WHAT TO PRODUCE: State the number of lines below in which the word "Open" appears. Nothing else belongs in the answer.

INPUT DATA:
▬▬▬
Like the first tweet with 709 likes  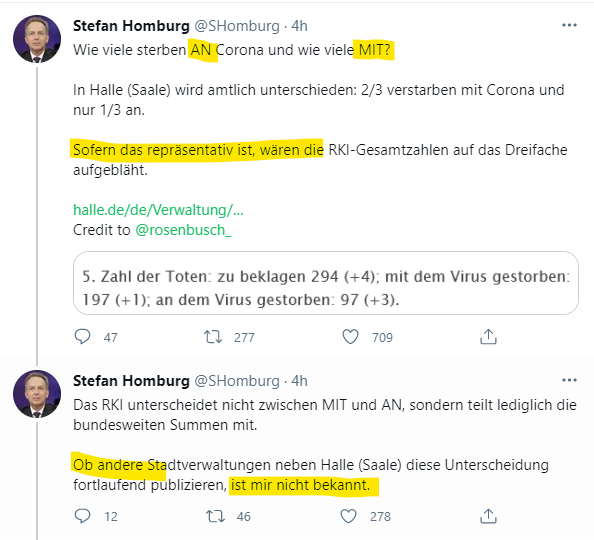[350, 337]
▬▬▬
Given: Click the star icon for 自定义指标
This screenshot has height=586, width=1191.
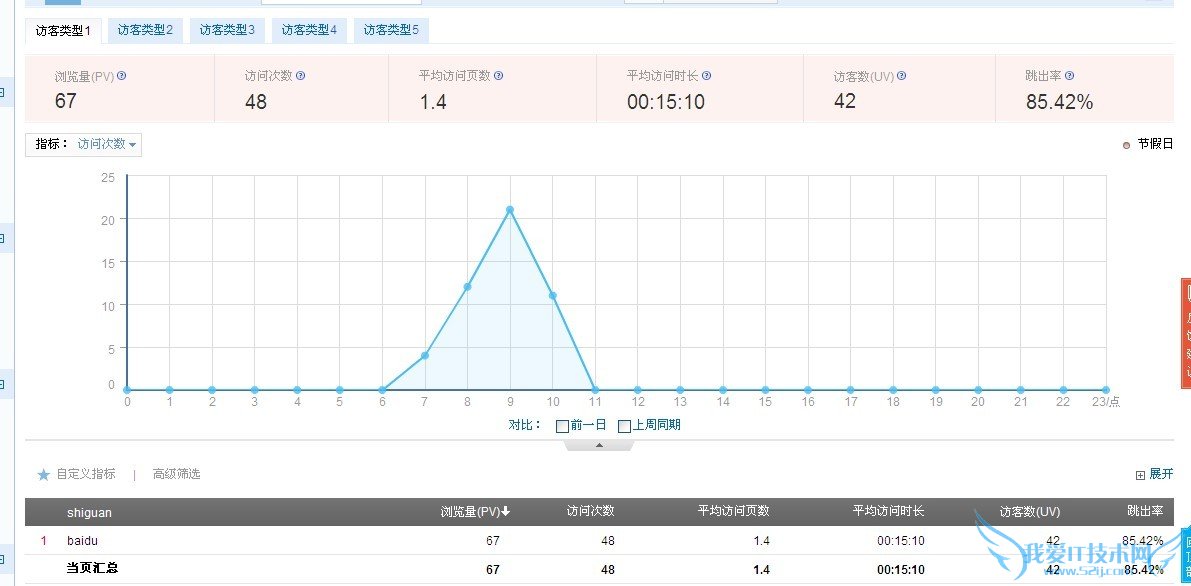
▬▬▬
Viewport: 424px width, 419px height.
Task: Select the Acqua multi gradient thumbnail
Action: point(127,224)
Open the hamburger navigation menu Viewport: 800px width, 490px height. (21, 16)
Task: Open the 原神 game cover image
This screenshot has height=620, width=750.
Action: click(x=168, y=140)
▬▬▬
REPLY: 2